Poco a poco los edificios fueron reduciendo su altura, conforme el extrarradio
de la ciudad se acercaba. Aminoró el paso para consultar de nuevo el plano
improvisado y la hora, y anduvo las dos calles que le separaban del lugar de
reunión. La fachada de las sencillas construcciones de mortero blanco formaba
un plano continuo pero sinuoso, bordeando serpenteantes callejuelas
empolvadas.
Llegó, y entonces empezó a oír la música, primero como una brisa juguetona,
que iba y venía haciéndole dudar de la veracidad de su existencia. Pero a
medida que el chico subía las escaleras que ascendían por la fachada lateral
del pequeño edificio, la melodía le revelaba nuevas notas y matices. Cuando
alcanzó la cubierta sus ojos tardaron en acostumbrarse a la luz de sol, antes
oculta, y poco a poco fueron dibujándose frente a él el perfil vaporoso de las
personas y las plantas, las sombras en las juntas del pavimento y en las
irregularidades de la tierra; al tiempo que se desvanecían sus ideas
preconcebidas.
Todo estaba tratado con la delicadeza que se enorgullece del detalle y, aun así,
no era más que un marco a medida que se dejaba abrazar por la vegetación,
trepando por sus intersticios, abriendo al sol sus ramas como alveolos de un
pulmón. Pero la vida no venía solo de la mano de todo aquello: se respiraba en
la gente, que trabajaba la tierra, conversaba o bailaba al son del hilarante
sonido de la guitarra, las voces y las palmas, unidos con la confianza mutua
que la música les transmitía.
Con paso tímido, el joven se acercó a ellos y quedó observando como las
manos de una mujer acariciaban las cuerdas, y ellas le devolvían agradables
arpegios. Y así pasaron tres y más minutos sin que nadie se preocupase por el
tiempo perdido, olvidando prisas y agobios, dejando de lado las tensiones a las
que la gran ciudad les ataba con el único propósito de disfrutar de aquellos
momentos de libertad. Los más atrevidos saltaban a bailar tal y como el cuerpo
les pedía, y esos arrebatos, lejos de ser juzgados, eran acogidos con cariño por
la gente, que se sumaba con calurosas risas y más bailes acalorados.

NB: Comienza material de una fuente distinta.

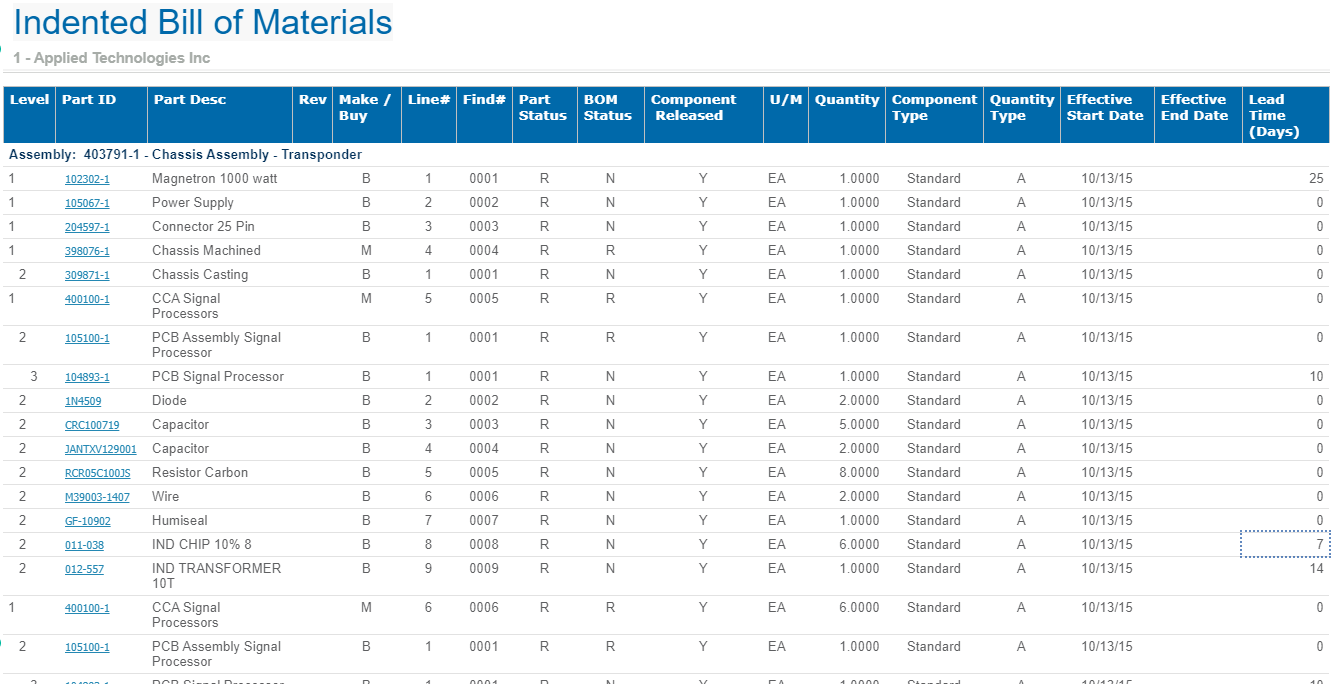Open the CRC100719 Capacitor link
The image size is (1332, 684).
coord(92,426)

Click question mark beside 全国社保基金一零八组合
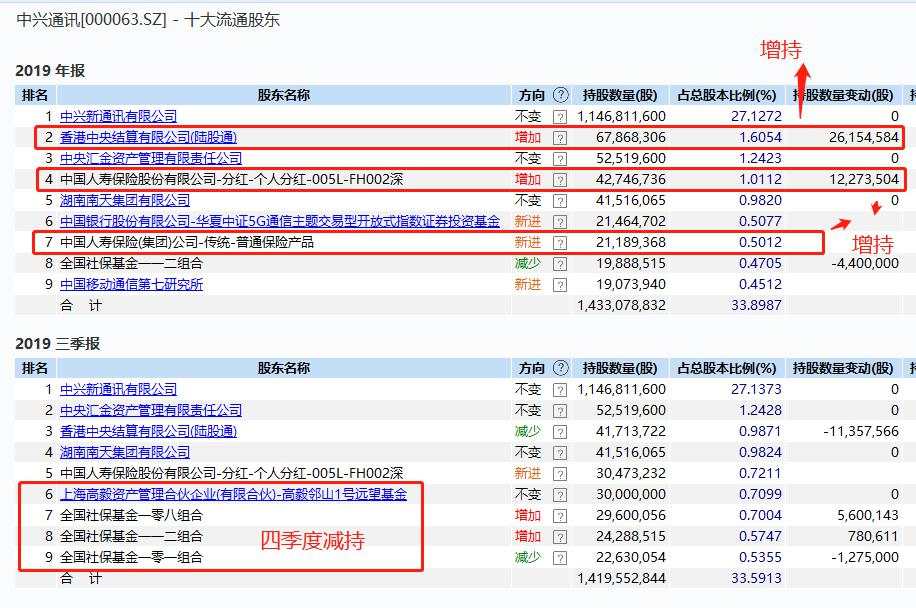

Más tarde, el joven se paseó entre los huertos en los que la gente acuclillada
cuidaba las plantas, recogiendo sus frutos, podando sus hojas, regando la
tierra. Pidió permiso para ayudar y enseguida le fue hecho un hueco y tendida
una pala. Hincó las rodillas en la marga y sintió su frescor. La gente compartía
sus miedos e inseguridades con la tierra y ella les daba la satisfacción de ver el
resultado de su esfuerzo.
Los frutos del trabajo fueron servidos en la mesa, junto con platos que cada
uno traía, y la comida transcurrió entre risas y conversaciones espontáneas.
Hablaron sobre las iniciativas que se estaban llevando a cabo en aquella
ciudad y en tantas otras, iniciativas para transformar y activar pequeños
espacios en lugares de encuentro, intercambio y participación social que
mejorasen el entorno y la vida de la gente.
Aquellas personas se conocían únicamente de esas reuniones, el tiempo que
su ajetreada vida les permitía, y sin embargo parecía unirles una complicidad
especial, una voluntad común de promover el cambio, una amistad entorno a
aquel lugar.
No necesitaban grandes instalaciones ni espacios de formas singulares, la
singularidad de este residía en todo lo que a priori no se veía, todo lo que
estaba allí pero parecía desvanecerse, cediendo el protagonismo a sus
ocupantes. No era única la pérgola de madera, pero agradecías su presencia
cuando su sombra te cubría la piel. Tampoco lo eran los bancos improvisados,
pero sí las conversaciones que en torno a ellos tenían lugar. No lo era la tierra,
pero si ilusiones que albergaba.
En definitiva nada era único en sí, pero sí lo era el conjunto, aquel espacio en
el que todos participaban, aquel vacío urbano, ahora lleno de vida.